We reported earlier this month on some Muslim men from China who have been held in U.S. custody at Guantánamo Bay for three years. They're being held there still, despite the fact that a U.S. Combatant Status Review Tribunal has concluded that they're not enemy combatants and were seized by Pakistani forces -- and then turned over to the United States -- in error.
At a hearing in Washington yesterday, government lawyers said that the United States has moved the men to a less restrictive part of Guantánamo, but that it still isn't setting them free. The U.S. won't send them back to China for fear that they'd face religious persecution there, and it says it hasn't been able to find anyone else to take them in. As the Washington Post reports, attorneys for the men argued that the United States must set them free now, and that putting them into a less restrictive area at Guantánamo simply amounts to "fluffing the pillows" when they're still locked up behind a fence.

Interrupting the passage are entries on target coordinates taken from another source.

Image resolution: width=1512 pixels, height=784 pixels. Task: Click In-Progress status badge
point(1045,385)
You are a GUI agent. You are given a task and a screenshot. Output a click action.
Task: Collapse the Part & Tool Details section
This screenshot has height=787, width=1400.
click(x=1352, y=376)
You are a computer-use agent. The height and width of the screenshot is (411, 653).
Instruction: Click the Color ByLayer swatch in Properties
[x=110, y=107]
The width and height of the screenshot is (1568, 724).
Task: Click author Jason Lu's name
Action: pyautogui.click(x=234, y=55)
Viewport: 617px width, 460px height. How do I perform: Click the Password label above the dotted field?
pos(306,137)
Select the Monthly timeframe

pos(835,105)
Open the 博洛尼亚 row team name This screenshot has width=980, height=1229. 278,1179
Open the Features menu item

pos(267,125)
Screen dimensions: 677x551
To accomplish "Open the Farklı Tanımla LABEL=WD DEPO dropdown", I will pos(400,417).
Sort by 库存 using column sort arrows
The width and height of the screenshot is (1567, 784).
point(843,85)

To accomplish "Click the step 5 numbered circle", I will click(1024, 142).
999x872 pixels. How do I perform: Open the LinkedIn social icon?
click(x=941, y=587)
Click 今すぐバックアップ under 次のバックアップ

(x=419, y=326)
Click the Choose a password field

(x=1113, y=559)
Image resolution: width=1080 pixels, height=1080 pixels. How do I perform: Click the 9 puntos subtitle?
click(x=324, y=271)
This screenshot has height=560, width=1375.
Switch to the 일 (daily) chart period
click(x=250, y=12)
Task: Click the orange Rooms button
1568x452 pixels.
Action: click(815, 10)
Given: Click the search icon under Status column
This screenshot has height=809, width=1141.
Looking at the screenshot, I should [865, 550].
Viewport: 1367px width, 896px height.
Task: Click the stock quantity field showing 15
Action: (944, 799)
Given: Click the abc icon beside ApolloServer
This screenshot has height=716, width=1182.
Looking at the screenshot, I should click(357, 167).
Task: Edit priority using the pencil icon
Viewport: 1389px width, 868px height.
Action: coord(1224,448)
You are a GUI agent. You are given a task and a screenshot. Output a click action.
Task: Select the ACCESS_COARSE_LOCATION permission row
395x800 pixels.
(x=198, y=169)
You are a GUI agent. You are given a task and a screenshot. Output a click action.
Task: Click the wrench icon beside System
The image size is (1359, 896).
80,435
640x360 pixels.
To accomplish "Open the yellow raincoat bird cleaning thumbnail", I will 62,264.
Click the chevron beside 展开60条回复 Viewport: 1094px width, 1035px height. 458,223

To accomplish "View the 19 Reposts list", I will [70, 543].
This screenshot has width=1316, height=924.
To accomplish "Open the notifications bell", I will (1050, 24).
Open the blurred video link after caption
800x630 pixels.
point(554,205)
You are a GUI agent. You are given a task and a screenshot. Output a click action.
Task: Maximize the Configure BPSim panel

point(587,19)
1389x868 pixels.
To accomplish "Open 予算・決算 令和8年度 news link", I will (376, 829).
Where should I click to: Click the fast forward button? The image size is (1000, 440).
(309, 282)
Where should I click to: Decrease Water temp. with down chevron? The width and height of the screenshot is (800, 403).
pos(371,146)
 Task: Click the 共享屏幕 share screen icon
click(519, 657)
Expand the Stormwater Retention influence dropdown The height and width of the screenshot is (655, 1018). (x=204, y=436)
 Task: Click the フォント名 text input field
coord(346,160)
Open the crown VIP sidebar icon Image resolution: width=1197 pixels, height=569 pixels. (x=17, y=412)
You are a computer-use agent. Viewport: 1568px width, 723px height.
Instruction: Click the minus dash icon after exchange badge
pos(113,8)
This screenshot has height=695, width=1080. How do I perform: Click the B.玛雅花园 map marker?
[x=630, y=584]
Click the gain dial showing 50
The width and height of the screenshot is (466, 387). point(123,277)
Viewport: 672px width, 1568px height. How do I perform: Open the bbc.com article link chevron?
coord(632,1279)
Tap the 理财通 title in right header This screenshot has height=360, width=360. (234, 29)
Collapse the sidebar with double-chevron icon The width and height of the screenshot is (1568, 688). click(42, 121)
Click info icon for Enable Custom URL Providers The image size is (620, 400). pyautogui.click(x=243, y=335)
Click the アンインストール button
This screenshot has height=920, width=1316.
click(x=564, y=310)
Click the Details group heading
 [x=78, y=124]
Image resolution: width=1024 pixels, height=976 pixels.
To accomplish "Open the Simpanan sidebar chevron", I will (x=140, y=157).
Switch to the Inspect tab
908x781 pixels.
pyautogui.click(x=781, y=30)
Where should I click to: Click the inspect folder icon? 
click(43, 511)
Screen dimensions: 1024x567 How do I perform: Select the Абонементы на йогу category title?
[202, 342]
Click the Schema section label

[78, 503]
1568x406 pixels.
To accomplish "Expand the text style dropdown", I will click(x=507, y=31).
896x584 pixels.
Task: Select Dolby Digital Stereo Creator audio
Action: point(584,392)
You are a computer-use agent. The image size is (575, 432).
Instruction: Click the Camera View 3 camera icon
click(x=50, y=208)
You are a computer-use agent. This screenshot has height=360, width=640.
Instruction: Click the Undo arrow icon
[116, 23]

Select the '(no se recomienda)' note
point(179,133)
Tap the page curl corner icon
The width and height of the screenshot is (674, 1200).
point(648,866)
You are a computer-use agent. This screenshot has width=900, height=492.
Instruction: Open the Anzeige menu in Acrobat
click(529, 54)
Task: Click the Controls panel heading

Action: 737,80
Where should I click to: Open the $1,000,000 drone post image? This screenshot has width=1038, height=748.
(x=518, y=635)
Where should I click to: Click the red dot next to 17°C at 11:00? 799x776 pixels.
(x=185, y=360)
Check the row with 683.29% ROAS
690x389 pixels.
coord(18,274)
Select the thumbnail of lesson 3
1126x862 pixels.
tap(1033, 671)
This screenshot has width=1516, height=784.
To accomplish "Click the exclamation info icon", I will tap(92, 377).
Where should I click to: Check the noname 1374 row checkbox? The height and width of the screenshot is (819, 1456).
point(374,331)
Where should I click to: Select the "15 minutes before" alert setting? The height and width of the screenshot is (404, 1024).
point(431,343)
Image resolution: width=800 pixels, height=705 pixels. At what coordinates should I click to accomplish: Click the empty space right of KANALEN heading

The men could be released into the United States population as seekers of political asylum, attorneys said.
The government isn't interested. Although U.S. District Judge James Robertson expressed some discomfort with the "big picture" -- that is, that innocent men are being held for no reason -- he said he wants to think further before making any decision. The government? Having exposed the men to more dangerous elements within Guantánamo, it wants to keep them locked up there until it can find some other country to take them. "We can continue to hold them ... for as long as it takes," the Justice Department's Terry Henry told the court Thursday.